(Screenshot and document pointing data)

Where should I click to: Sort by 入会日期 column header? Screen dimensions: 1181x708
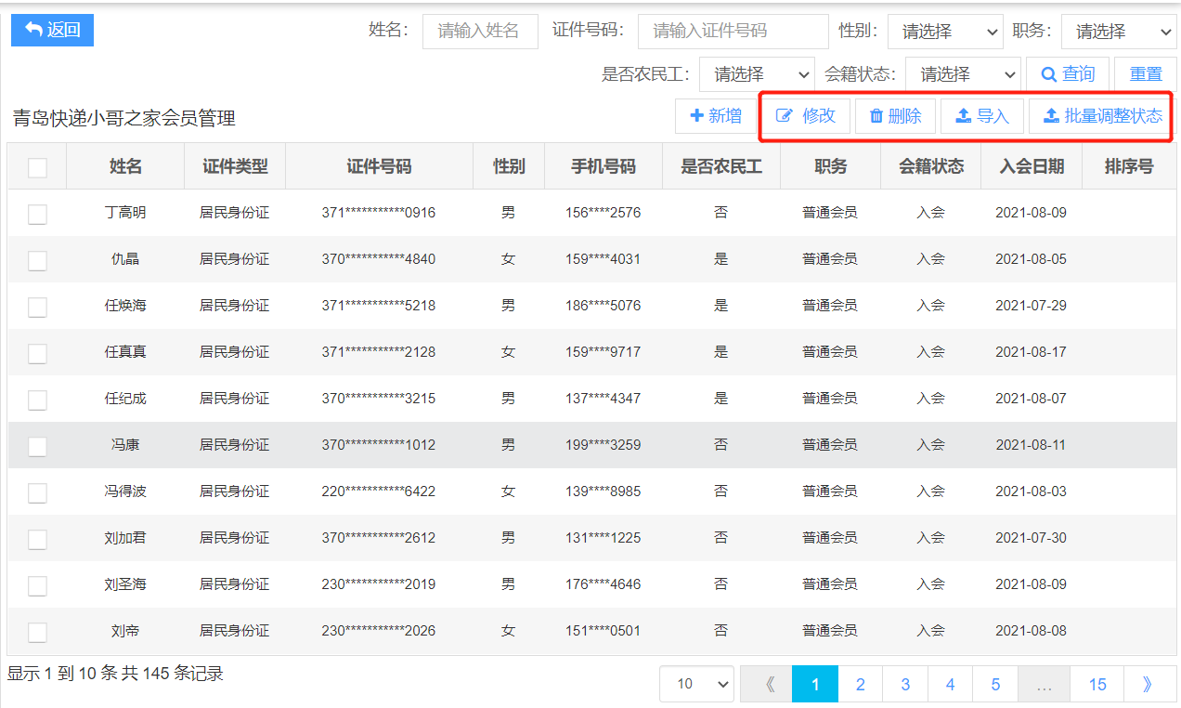pyautogui.click(x=1032, y=167)
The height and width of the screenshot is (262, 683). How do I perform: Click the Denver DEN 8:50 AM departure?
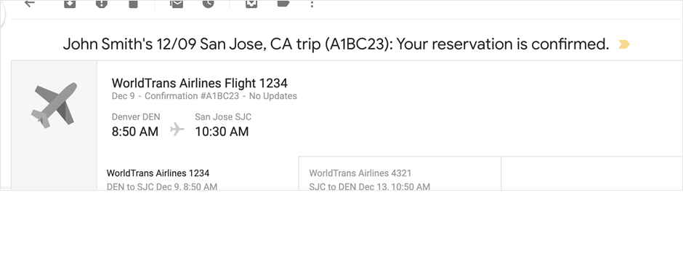136,125
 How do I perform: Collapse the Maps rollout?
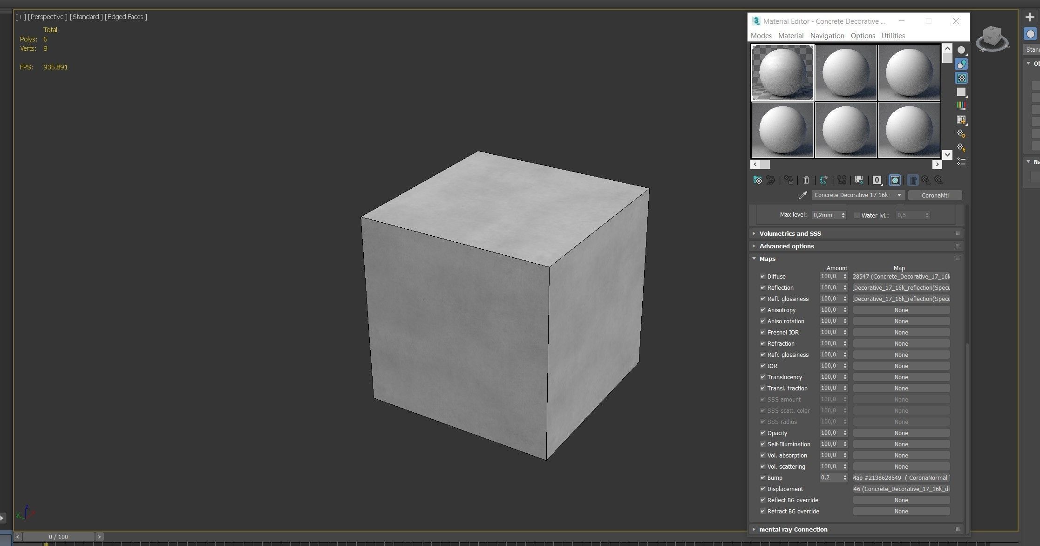tap(767, 259)
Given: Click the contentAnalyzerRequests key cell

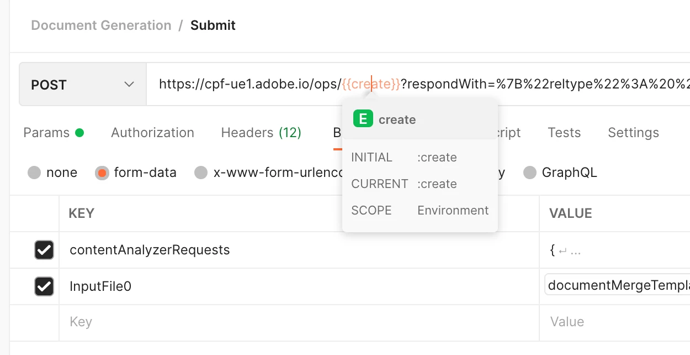Looking at the screenshot, I should coord(150,250).
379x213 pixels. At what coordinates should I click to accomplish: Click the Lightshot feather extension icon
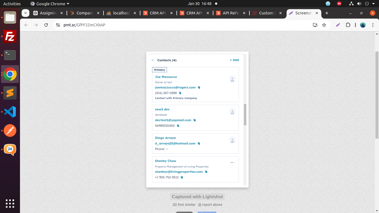point(338,25)
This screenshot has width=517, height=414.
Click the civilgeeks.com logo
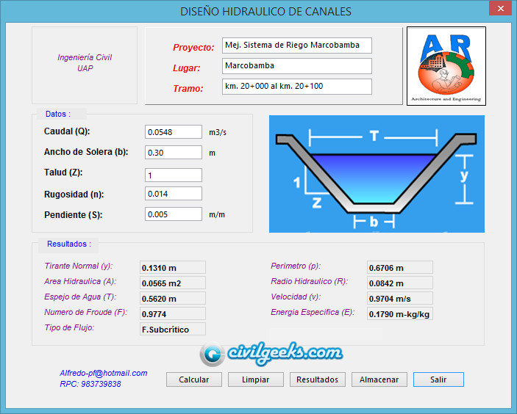(271, 354)
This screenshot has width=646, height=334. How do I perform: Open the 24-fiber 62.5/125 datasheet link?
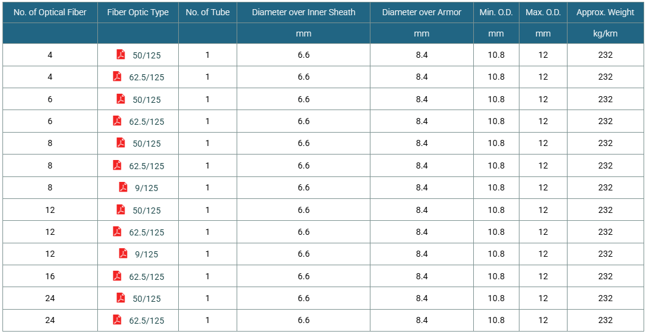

◆ Written problem:
Rewrite the material from the line containing "379x213 pixels. At" through the end, inclusive, swapping every "This screenshot" for "This capture" and leaving all else untouched. Omit the pictures.

◆ Exercise output:
379x213 pixels. At what coordinates should I click to accomplish: Click the Lightshot feather extension icon
point(338,25)
This capture has width=517, height=414.
Click the civilgeeks.com logo
(271, 354)
This capture has width=646, height=334. How do I perform: Open the 24-fiber 62.5/125 datasheet link?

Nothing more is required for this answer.